Louise Jameson, Estelle Kohler, Brenda Bruce. |
Sylvia Plath was one of two productions brought to BAM in a
repertory season that also included Richard II. A very simply staged piece featuring three barefooted,
white-gowned actresses (Brenda Bruce, Estelle Kohler, and Louise Jameson), it
was performed on a platform with white draperies, a large photo of Sylvia
Plath, and cards to denote the where, when, and what of each selection. The
work itself was an anthology of writings by the iconic English poet, author of The Bell Jar, who killed herself (perhaps unintentionally) in 1963 at 31.
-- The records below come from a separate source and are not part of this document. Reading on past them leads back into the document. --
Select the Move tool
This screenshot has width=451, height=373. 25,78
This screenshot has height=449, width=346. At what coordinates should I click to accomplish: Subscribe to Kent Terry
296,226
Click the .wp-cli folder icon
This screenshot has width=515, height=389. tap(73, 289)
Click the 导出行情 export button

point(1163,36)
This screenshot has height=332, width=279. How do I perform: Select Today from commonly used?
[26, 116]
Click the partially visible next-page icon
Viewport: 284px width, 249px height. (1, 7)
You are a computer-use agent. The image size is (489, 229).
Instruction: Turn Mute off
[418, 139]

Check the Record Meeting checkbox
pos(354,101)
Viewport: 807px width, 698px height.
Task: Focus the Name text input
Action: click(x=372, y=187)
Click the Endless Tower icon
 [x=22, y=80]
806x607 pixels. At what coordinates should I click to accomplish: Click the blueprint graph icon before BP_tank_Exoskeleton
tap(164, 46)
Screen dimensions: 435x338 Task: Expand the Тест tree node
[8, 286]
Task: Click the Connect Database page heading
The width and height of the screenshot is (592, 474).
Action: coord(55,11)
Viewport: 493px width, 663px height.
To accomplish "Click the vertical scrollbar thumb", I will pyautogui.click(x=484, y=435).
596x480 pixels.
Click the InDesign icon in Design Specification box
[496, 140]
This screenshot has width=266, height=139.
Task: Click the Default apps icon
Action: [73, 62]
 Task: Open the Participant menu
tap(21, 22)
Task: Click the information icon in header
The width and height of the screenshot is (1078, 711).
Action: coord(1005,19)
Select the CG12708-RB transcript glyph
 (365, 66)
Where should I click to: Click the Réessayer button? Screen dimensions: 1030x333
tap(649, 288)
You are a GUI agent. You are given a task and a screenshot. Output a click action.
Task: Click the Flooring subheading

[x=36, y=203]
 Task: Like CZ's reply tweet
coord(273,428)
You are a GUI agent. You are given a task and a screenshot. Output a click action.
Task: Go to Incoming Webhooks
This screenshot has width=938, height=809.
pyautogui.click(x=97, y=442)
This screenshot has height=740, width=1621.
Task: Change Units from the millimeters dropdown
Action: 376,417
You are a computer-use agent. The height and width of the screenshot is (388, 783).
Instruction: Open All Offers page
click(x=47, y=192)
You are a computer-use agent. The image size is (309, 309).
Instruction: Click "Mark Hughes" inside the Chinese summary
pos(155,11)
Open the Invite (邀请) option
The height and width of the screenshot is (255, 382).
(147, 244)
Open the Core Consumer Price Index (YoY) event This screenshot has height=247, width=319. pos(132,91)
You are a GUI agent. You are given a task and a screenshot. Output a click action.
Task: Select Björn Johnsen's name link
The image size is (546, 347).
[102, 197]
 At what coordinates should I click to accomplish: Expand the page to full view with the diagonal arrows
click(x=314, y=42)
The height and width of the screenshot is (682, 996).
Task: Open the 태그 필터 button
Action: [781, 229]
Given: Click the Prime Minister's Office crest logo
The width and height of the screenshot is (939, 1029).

The poetry was interwove with narrative material on Plath’s unhappy life. The final selection, constituting the second act, was a Plath radio play, ‘Three Women,” taking place in a maternity ward where the performers were seen as “three aspects of one woman,” as Edith Oliver averred. (Edward Albee later wrote something similar, readers may recall.)
Critics like Clive
Barnes were affected by the poetry and performances, but Walter Kerr found “something
about the occasion . . . in part gratuitous, in greater part morbid.” The event
caught him trying to psychoanalyze Plath from her writings, when he would have
preferred being able to let the writings speak for themselves. John Simon
disliked both the staging and material, claiming that “this was an assemblage
of attitudinizings” and “gimmicky movements.”